ANALISIS DAERAH RAWAN PANGAN DENGAN PENDEKATAN GEOGRAPHICAL INFORMATION SYSTEM (GIS) DI KOTA PROBOLINGGO, PROPINSI JAWA TIMUR

Peningkatan ketahanan pangan (food security) adalah salah satu dari program utama dalam pembangunan pertanian, selain pengembangan agribisnis (Wibowo, 2000). Hal ini dikarenakan pangan merupakan kebutuhan paling mendasar bagi manusia. Ketahanan pangan sangat erat kaitannya dengan ketahanan sosial, stabilitas politik dan keamanan atau ketahanan nasional (Suryana dalam Purwantini, 2003). Bagi bangsa Indonesia, perhatian masalah pangan dinilai sangat strategis, diantaranya karena pangan menempati urutan terbesar pengeluaran rumah tangga. Data BPS tahun 2014 menyebutkan bahwa pengeluaran untuk pangan mencapai 58,81 persen dari total pengeluaran rumah rumah tangga.

Istilah ketahanan pangan dalam kebijakan pangan dunia pertama kali digunakan pada tahun 1971 oleh PBB untuk membebaskan dunia terutama negara–negara berkembang dari krisis produksi dan suplai makanan pokok. Pada tahun 1992, International Conference of Nutrition menyempernukan definisi ketahanan pangan menjadi : ” tersedianya pangan yang memenuhi kebutuhan setiap orang, baik dalam jumlah dan mutu pada setiap saat untuk hidup sehat, aktif, dan produktif ”. Di Indonesia, pemerintah menyusun konsep ketahanan pangan  dalam dalam dokumen perencanaan pembangunan nasional (Repelita VI), yang definisi formalnya dicantumkan dalam Undang-Undang Pangan Tahun 1996, pasal 1 ayat 17, yang menjelaskan bahwa ketahanan pangan adalah ” kondisi terpenuhinya pangan bagi rumah tangga yang tercemin dari tersedianya pangan yang cukup, baik jumlah maupun mutunya, aman, merata, dan terjangkau.” (Malik, 2014).

World Commision on Environment and Development (WCED) menyatakan bahwa penyediaan pangan bagi seluruh penduduk dunia yang terus meningkat merupakan masalah dan tantangan besar yang harus dihadapi oleh sektor pertanian dunia. Diperlukan adanya pendekatan baru untuk pengembangan pertanian dalam rangka memenuhi kebutuhan pangan dunia saat ini dan mendatang. Dikarenakan, surplus produksi pangan dunia ternyata tidak mampu memecahkan persoalan kelaparan (Barichello dalam Malik, 2014). Fenomena tersebut juga terjadi di Indonesia. Informasi mengenai surplus produksi pangan digaungkan setiap waktu melalui media masa, namun realitanya masih banyak masyarakat yang kekurangan pangan dan terancam kelaparan, bahkan di beberapa wilayah masih banyak ditemukan kasus balita gizi buruk. Oleh karena itu, masalah pangan harus menjadi principal point dalam strategi pembangunan.

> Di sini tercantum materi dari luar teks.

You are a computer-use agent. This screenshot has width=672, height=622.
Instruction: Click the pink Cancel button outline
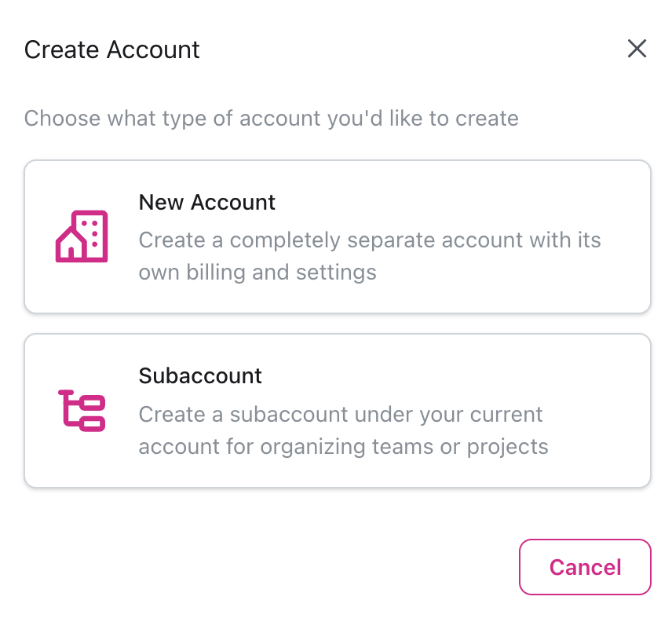pyautogui.click(x=585, y=567)
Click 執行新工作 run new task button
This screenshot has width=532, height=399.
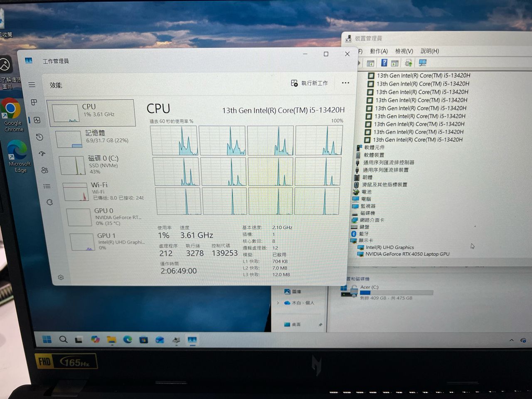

Indonesia saat ini mengalami permasalahan kerawanan pangan yang cukup serius. Memang secara makro menurut data Susenas, ketersediaan produksi pangan dan pencapaian kualitas konsumsi pangan yang ditunjukkan oleh AKE, AKP dan PPH telah menunjukkan kearah peningkatan yang berarti. Akan tetapi secara mikro menunjukkan

masih banyak terjadi kasus kelaparan, busung lapar, kekurangan gizi (malnutrisi), kwashiorkor dan berbagai kasus gizi buruk lainnya diberbagai daerah wilayah tanah air. Hal ini umumnya terjadi pada rumahtangga miskin dipedesaan. Sebagaimana menurut Nainggolan (2006) sekitar 39.05 orang miskin di Indonesia dan 68 persen diantaran berada dipedesaan. Golongan inilah yang paling rentan terjadi kerawanan pangan. Hal ini disebabkan aksesibilitas kemampuan membeli bahan pangan pada golongan ini masih sangat rendah.

Berdasarkan fenomena tersebut dapat disimpulkan bahwa kondisi ketahanan pangan suatu wilayah atau rumah tangga tidak hanya bergantung pada produksi komoditas pangan, namun harus memperhatikan aspek akses pangan dan pemanfaatan atau penyerapan pangan itu sendiri. Hal tersebut mendorong pemerintah untuk mengeluarkan undang-undang pangan Nomor 18 Tahun 2012. Dalam lampiran penjelasan disebutkan bahwa ada tiga hal pokok yang harus diperhatikan dalam mewujudkan ketahanan pangan, antara lain (1) ketersediaan pangan yang berbasis pada pemanfaatan sumber daya lokal secara optimal, (2) keterjangkauan pangan dari aspek fisik dan ekonomi oleh seluruh masyarakat, serta (3) pemanfaatan pangan atau konsumsi Pangan dan Gizi untuk hidup sehat, aktif, dan produktif.

Pemantapan ketahanan pangan tidak terlepas dari penanganan kerawanan pangan. Karena kerawanan pangan merupakan penyebab penting instabilitas ketahanann pangan suatu wilayah.  Kerawanan pangan dapat disebabkan karena kendala yang bersifat kronis seperti terbatasnya sumber daya dan kemampuan, maupun yang bersifat sementara seperti tertimpa musibah atau bencana alam. Penanganan rawan pangan dapat dilakukan melalui deteksi dini dengan mengidentifikasi tipologi wilayah berdasarkan indikator ketahanan pangan pada daerah tersebut.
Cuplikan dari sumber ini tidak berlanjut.